いっくら顔も体も好みだからって、男の遺伝子を受容するコトは出来ない。



(出来ない。――多分)



 拒絶しきれないのは、やっぱりユーヤ君がカワイイからだ。

20人近くなるだろう、そのメンバーの中で半数は女子だってのに、その中にブン投げても1等賞にカワイイからだ。

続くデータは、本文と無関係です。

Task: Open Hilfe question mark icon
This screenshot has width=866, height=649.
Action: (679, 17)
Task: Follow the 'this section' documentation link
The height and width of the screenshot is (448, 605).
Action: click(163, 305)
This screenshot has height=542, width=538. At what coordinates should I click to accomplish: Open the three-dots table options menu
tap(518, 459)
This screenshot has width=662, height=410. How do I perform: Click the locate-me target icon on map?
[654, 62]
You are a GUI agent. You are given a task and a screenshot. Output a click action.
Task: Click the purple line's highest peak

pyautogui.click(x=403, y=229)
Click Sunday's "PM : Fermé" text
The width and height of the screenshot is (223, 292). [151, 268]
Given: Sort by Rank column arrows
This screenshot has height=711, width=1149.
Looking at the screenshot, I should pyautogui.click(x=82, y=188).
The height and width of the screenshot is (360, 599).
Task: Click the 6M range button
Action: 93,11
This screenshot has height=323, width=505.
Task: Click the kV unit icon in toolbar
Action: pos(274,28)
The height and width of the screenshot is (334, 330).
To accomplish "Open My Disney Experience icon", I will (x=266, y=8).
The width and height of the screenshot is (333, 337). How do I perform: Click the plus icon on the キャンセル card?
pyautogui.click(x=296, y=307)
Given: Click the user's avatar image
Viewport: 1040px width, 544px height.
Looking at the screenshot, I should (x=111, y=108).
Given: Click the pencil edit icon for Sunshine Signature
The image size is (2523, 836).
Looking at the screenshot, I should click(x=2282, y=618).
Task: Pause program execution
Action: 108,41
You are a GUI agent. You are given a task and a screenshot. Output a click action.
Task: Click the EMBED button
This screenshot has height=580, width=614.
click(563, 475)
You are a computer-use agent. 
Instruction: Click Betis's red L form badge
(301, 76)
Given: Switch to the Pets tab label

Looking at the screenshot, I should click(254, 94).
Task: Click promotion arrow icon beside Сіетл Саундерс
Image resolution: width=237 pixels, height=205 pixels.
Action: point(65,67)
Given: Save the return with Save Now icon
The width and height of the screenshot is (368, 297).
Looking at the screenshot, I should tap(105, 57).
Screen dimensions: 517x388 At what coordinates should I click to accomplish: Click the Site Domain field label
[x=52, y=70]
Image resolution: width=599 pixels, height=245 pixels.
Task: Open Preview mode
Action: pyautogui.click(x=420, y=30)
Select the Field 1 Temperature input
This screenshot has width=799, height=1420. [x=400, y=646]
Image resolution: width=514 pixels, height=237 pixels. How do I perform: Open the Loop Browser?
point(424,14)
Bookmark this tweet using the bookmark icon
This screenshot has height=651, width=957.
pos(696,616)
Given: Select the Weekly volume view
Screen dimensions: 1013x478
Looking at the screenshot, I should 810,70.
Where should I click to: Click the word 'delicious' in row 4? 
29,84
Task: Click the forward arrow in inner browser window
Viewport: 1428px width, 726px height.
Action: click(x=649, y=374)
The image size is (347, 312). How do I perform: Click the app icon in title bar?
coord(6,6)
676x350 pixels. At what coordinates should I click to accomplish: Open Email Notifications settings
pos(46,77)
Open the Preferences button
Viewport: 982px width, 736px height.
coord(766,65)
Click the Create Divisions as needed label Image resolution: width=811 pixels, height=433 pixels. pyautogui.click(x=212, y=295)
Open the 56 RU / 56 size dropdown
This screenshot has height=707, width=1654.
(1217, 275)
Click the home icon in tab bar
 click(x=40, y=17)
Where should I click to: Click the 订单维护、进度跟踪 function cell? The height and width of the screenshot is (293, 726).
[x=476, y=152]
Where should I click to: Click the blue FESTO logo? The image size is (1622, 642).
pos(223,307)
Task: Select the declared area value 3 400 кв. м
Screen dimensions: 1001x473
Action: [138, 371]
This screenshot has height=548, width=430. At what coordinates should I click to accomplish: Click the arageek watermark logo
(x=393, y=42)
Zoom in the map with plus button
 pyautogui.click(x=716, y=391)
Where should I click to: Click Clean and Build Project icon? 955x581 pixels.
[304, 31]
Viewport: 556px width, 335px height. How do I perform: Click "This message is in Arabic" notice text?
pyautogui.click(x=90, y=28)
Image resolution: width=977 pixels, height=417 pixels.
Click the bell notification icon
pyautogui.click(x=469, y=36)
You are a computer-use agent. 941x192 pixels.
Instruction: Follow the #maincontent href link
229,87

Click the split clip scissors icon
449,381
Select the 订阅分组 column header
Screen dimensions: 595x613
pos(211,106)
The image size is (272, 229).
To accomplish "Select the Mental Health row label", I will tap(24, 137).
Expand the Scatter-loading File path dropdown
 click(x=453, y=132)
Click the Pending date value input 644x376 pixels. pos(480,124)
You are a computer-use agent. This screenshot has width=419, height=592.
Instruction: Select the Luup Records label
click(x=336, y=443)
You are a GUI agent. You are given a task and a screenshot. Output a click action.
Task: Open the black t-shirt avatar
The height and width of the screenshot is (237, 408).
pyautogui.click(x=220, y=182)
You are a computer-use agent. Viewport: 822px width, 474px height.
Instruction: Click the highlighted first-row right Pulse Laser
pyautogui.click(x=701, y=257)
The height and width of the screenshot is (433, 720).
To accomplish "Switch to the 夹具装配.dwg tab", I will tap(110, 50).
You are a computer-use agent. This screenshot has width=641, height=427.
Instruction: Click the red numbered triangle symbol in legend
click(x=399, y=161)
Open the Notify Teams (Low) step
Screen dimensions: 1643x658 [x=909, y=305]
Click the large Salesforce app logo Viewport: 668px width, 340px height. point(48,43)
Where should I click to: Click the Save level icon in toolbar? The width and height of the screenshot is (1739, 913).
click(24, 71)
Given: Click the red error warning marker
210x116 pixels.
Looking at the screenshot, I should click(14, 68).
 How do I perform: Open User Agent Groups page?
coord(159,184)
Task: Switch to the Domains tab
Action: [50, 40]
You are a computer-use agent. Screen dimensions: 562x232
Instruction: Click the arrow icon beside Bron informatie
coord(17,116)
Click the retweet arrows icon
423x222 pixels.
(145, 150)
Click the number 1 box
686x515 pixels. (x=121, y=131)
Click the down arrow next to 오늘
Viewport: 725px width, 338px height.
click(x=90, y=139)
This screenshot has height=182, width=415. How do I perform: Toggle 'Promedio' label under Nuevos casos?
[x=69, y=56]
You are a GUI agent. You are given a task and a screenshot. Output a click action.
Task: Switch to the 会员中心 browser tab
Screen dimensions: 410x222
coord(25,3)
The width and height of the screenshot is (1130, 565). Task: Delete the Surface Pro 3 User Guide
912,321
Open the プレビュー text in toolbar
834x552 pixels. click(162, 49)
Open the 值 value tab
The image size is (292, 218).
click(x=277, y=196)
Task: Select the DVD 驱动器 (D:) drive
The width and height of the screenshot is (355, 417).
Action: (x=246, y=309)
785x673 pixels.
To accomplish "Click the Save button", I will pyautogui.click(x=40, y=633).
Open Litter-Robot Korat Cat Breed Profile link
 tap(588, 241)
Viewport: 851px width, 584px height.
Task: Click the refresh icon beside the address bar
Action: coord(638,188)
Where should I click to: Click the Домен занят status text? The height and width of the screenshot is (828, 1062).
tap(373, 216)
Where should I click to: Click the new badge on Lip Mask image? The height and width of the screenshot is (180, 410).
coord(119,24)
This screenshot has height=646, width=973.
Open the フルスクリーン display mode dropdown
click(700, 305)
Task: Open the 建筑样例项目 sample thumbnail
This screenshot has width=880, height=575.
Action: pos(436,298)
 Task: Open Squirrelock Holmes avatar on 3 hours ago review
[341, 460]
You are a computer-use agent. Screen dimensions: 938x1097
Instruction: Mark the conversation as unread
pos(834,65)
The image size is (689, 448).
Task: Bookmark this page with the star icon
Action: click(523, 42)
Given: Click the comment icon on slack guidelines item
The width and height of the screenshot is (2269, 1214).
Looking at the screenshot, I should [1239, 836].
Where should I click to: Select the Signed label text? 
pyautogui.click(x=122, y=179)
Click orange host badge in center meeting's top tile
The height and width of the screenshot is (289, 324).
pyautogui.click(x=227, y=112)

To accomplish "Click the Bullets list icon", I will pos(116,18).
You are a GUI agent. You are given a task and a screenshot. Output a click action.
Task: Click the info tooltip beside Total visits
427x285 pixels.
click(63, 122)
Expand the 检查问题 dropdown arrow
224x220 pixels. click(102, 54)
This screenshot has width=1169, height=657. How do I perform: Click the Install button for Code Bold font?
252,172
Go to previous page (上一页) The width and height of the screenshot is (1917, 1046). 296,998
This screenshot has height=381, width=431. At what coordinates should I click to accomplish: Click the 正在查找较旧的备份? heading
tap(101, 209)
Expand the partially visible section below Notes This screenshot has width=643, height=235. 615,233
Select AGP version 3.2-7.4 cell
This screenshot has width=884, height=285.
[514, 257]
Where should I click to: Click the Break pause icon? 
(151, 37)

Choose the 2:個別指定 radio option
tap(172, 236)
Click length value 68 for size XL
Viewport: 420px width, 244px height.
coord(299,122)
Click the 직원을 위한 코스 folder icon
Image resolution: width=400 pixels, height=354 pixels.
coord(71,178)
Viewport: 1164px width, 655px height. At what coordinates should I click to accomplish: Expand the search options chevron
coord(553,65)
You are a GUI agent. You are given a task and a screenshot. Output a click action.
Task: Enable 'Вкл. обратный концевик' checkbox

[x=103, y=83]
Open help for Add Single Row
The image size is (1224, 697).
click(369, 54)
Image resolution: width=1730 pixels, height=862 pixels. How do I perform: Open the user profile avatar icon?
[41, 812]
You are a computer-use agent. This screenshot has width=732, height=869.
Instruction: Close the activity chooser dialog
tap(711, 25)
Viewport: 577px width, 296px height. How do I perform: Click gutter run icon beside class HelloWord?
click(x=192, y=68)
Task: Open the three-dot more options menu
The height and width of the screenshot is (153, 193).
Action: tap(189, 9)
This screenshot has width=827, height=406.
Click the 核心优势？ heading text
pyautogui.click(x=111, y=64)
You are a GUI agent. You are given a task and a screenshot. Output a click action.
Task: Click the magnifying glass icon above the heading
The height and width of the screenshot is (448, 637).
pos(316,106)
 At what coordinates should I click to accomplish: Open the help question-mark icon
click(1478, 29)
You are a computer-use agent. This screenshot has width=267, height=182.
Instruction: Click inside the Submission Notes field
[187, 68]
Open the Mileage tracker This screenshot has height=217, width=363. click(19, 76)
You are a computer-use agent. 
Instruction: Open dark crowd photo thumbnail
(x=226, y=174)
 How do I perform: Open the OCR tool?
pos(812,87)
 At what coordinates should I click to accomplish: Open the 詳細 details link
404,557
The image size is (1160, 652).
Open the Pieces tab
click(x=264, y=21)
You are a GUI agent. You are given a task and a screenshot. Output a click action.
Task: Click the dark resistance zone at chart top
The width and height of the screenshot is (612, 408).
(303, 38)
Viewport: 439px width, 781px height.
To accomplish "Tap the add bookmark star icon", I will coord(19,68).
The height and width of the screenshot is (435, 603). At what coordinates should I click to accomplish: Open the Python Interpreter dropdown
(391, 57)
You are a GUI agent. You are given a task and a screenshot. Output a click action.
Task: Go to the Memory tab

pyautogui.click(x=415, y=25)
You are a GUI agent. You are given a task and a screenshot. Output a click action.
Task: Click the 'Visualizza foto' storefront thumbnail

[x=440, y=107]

 女の子の素晴らしさを堪能しに来たってのに、目はユーヤ君に向かってしまう。

取り敢えず、ビール一気飲み。アルコールに助けて貰うっきゃない。

威勢良くコップを空にすると、ソレにテンション上げた女の子が お酌に走って来る。ありがてぇ!!


「石神サン、どぉぞ!」

「石神サン、サラダ食べません?」

「石神サン、から揚げは? モツ煮は?」

「ちょっと、後輩チャン達ぃ、社会人は社会人同士で飲ませてくれなぁい?」


 おぉおぉ、女子が群がって来たーー!

遅ればせながらにオレのハーレムが完成だよ!

年下女子はカワイイけど、やっぱOGの安定感は捨てがたいね。

オレはOGとグラスをかわす。


「ねぇ、石神サンは幾つなの?」

「25。そちらは?」

「私、26。1個オバサンだぁ」

「「「アタシ達ハタチでーす!」」」


 何かキャバクラみてぇだ。行ったコトねぇけど。